Der Erzähler muss einen längeren Anlauf nehmen. Er muss den Schritt in die erzählte Wirklichkeit, vom Ich zur Rolle, von der Erzählung zur Darstellung vor aller Augen und Ohren tun. Er kann in stimmlichen, gestischen und mimischen Nuancen allmählich von der Erzählung zur Darstellung gelangen. (Und ich unterstelle, dass jeder Bühnenerzähler auf irgendeine Weise an der Erzeugung von Gegenwart arbeitet, auch der "pure" Erzähler, der keine expliziten Theatermittel einsetzt, will seine Geschichte doch gegenwärtig erfahrbar machen!) Er kann aber auch - im übertragenen Sinn - Vorhänge öffnen, z.B. durch die gezielte Verwirrung seines Publikums.
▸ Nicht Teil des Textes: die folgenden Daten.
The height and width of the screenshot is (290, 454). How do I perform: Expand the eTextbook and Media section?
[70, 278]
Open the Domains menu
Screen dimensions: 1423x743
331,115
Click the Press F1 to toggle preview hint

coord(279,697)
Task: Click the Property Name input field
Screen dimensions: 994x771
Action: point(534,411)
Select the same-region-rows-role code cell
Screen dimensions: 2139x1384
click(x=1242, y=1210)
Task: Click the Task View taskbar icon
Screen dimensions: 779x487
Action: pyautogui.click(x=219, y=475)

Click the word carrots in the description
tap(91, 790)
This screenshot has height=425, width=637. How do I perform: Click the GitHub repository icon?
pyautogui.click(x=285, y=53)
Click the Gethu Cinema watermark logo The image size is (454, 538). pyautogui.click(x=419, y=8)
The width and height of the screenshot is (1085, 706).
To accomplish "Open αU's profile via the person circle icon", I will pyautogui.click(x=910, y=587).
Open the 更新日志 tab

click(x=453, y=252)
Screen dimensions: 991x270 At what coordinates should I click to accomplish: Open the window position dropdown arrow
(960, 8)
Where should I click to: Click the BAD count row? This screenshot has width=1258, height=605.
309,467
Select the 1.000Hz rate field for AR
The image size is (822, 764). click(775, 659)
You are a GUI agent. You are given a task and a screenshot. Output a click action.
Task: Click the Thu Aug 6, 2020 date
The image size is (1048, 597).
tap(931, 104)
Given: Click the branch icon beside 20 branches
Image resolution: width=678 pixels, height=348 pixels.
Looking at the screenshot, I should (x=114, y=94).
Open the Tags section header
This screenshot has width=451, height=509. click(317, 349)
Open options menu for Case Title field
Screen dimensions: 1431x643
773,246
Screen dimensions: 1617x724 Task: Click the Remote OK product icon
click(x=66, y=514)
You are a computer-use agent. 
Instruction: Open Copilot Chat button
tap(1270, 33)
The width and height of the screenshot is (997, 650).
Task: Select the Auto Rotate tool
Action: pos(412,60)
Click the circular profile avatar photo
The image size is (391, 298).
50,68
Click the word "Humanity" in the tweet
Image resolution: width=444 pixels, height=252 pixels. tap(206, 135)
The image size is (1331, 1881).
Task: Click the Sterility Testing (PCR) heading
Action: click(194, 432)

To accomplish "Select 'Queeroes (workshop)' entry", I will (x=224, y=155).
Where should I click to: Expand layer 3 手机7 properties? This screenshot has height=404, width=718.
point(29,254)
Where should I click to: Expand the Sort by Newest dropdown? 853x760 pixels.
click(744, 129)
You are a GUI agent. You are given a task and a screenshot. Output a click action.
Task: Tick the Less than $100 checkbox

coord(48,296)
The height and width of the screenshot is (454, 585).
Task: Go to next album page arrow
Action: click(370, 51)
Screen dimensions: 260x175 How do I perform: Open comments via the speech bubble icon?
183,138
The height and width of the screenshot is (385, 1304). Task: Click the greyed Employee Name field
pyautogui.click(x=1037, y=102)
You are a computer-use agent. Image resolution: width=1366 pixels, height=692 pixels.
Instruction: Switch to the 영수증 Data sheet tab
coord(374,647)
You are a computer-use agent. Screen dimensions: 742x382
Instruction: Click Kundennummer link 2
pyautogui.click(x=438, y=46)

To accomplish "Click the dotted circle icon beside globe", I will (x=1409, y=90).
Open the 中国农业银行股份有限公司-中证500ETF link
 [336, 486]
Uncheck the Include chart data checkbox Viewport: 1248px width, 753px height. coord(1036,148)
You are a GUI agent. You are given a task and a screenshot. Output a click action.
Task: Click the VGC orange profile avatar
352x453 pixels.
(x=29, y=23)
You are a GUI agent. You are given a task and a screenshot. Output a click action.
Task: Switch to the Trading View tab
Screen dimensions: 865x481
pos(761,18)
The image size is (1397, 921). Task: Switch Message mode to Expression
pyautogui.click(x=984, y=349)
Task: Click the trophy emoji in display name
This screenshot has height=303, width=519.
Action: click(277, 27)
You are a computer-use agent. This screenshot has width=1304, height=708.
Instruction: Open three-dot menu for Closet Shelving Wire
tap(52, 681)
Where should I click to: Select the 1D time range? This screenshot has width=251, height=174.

Der klassische Märchenerzähler kennt das vom sogenannten Vormärchen, das in der slawischen und besonders ausgeprägt in der türkischen Tradition die eigentliche Erzählung einleitet. Hier ein Beispiel für ein typisches türkisches TEKERLEME (=Vormärchen):
 
Aus einem Guss, aus einem Fluss, drei Burschen krochen aus der Nuss, zwei davon sind nackt und bloß, einer ohne Hemd und Hos‘.
In der Brusttasche des nackten Burschen fand ich drei Groschen. Die nahm ich und ging damit auf den Markt. (...) Ich kaufte eine Melone. Als ich sie aufschnitt, rutschte mein Messer hinein. Wie ich das Messer herausziehen will, plumpste meine Hand hinein. Wie ich meine Hand hinausziehen will, fiel ich selbst hinein. Ich hob den Kopf und schaute aus der Melone. Ein Mann kam vorbei und gab mir eine Ohrfeige. Mein Kopf riss ab und eilte zum Holzmarkt, um dort Zwiebeln und Knoblauch zu verkaufen. Ich lief hinterher - es gab eine Riesenstreit: "Du bist mein Kopf!" "Ich bin nicht dein Kopf!" (...) Wir brachten die Sache schließlich vor den Richter. Der war nicht zuhause, er saß auf dem Linsenbaum und pflückte Linsen. (usw.usf. - Der Richter fällt beim Herabsteigen von der vierzigstufigen Leiter.) Der Kadi ist verschieden, der Kopf ist mir geblieben.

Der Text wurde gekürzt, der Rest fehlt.